Data supplied ->
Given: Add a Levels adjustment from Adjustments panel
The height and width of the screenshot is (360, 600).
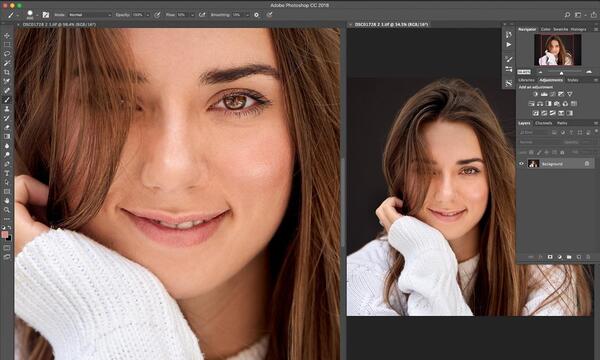Looking at the screenshot, I should pos(544,94).
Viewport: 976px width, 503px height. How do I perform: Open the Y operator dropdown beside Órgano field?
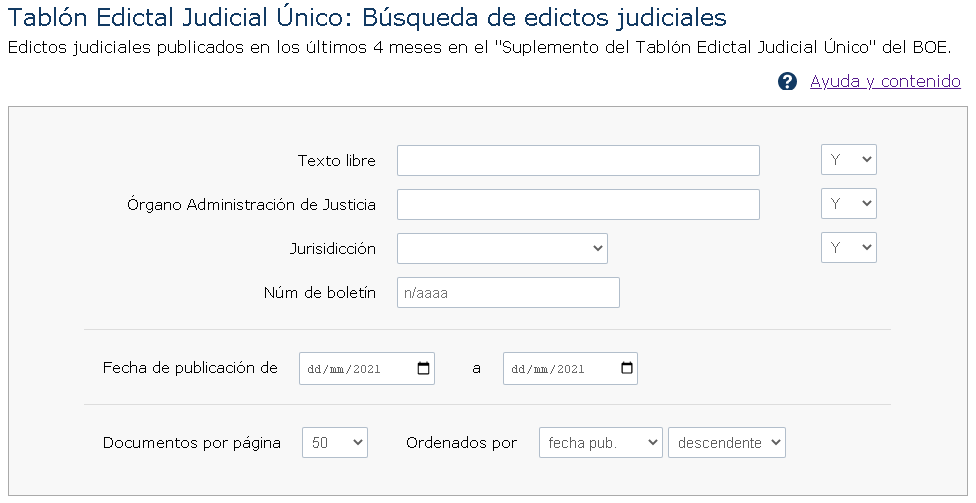tap(848, 204)
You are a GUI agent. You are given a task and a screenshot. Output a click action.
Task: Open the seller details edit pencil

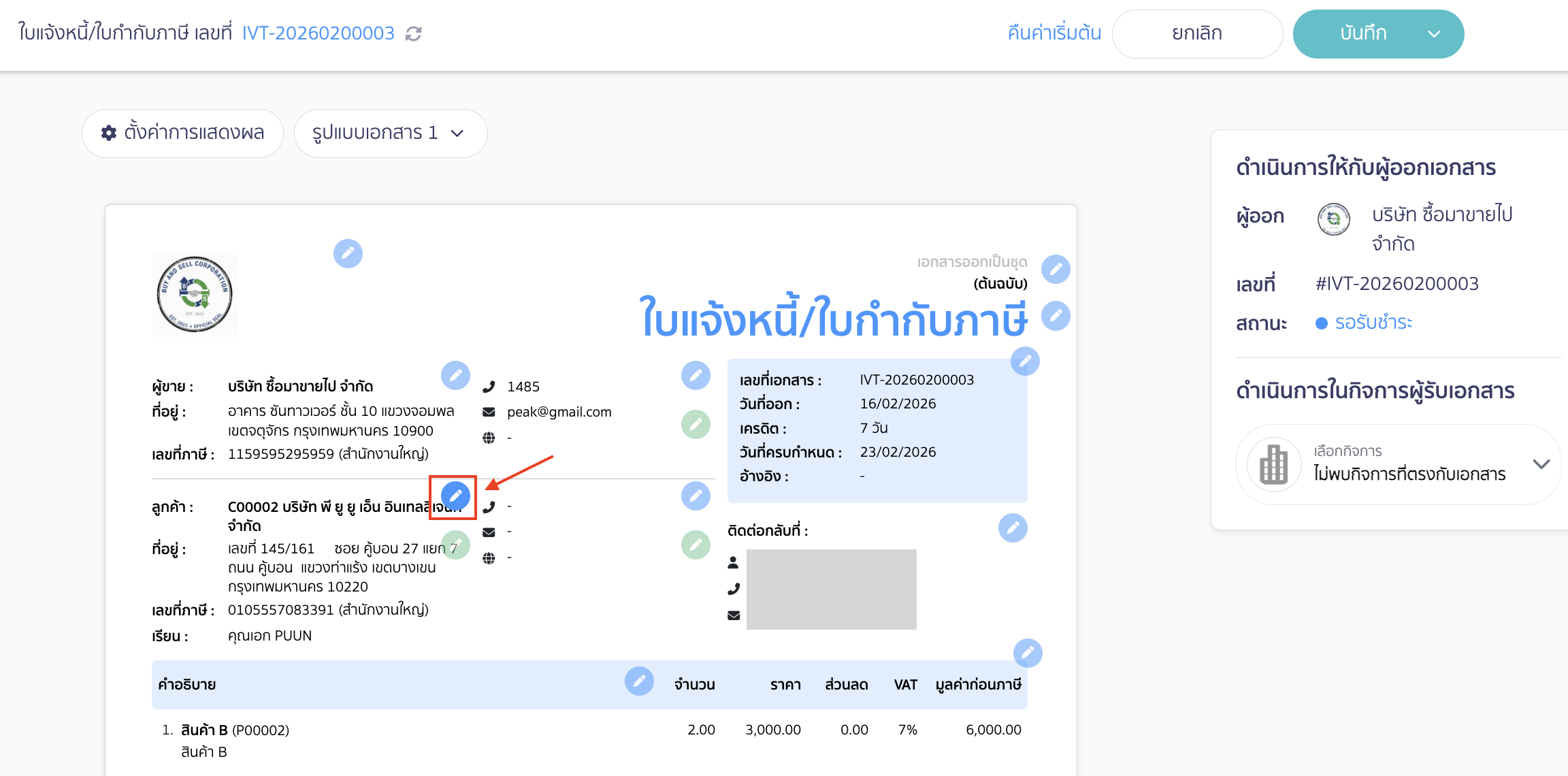pos(457,375)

Task details ->
Rewrite the material above with "dropdown" changed to "menu" and everything else left as it is. Leave the pictures out.

Task response ->
Given: Add a Levels adjustment from Adjustments panel
The height and width of the screenshot is (360, 600).
Looking at the screenshot, I should pos(544,94).
Viewport: 976px width, 503px height. How do I perform: Open the Y operator menu beside Órgano field?
tap(848, 204)
You are a GUI agent. You are given a task and a screenshot. Output a click action.
Task: Open the seller details edit pencil

pos(457,375)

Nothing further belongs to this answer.